Methods Based on high-precision gravitational field model data, potential field separation of Bouguer gravity anomalies is carried out, and the remaining Bouguer gravity anomalies are retrieved by wave-number domain 3D density imaging method.
Results We have obtained large-scale high-resolution three-dimensional density structures of the lithosphere in the South China Sea and adjacent areas, showing density distribution characteristics at depths of 5-90 km.

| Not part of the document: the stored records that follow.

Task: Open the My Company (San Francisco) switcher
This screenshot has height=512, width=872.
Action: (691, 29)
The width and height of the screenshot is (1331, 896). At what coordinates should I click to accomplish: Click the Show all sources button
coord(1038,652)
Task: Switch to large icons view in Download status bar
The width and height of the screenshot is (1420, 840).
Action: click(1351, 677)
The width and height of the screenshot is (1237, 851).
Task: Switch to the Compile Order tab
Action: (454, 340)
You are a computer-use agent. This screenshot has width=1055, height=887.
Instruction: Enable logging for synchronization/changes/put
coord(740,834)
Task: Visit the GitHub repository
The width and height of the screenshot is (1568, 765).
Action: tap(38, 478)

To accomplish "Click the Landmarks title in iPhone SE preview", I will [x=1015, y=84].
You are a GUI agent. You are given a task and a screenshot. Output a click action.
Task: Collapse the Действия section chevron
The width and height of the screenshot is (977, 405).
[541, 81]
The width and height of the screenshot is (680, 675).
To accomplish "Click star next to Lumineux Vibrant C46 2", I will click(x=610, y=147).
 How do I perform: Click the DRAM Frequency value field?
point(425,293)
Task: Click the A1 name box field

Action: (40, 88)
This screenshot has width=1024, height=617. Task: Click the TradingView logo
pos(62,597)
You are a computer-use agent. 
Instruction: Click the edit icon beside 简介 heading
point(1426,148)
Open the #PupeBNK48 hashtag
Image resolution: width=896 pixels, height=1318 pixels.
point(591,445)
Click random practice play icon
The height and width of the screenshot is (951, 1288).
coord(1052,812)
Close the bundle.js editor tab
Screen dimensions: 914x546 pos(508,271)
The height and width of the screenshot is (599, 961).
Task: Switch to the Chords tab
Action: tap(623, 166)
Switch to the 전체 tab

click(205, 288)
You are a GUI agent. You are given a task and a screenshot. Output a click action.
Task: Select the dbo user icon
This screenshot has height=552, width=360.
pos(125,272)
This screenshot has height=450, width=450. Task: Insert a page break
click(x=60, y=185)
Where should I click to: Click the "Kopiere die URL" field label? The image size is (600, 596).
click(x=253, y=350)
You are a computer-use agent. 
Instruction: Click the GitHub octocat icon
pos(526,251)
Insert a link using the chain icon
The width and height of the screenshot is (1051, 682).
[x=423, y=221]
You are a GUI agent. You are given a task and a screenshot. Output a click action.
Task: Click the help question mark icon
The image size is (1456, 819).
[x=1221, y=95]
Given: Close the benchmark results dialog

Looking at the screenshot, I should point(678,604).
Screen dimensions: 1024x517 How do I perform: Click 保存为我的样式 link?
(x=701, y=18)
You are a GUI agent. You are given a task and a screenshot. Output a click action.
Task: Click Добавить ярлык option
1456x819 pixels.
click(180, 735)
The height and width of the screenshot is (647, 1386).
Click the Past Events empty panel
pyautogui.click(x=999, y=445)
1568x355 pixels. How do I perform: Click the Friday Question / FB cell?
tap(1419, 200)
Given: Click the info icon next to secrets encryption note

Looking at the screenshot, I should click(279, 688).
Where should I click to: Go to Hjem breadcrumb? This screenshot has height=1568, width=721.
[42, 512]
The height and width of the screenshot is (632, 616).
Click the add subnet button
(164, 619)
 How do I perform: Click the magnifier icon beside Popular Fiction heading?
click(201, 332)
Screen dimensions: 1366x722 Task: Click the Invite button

Conclusions The results show that the density distribution of the lithosphere presents density fluctuations and abnormal distribution at different depths. Beneath the central basin, there is relatively low-density mantle compared to the adjacent areas, which is associated with the high heat flow background of the ocean basin. In the areas of the Zhongsha Islands, Nansha Trough, high-density anomalies are observed. These high-density perturbations are speculated to result from mantle material upwelling, causing high-density mantle material to intrude into the relatively low-density lower crust. In the Manila Trench, a pronounced low-density anomaly is observed within the mantle, attributed to subduction processes where the low-density oceanic crust is subducted into the high-density mantle.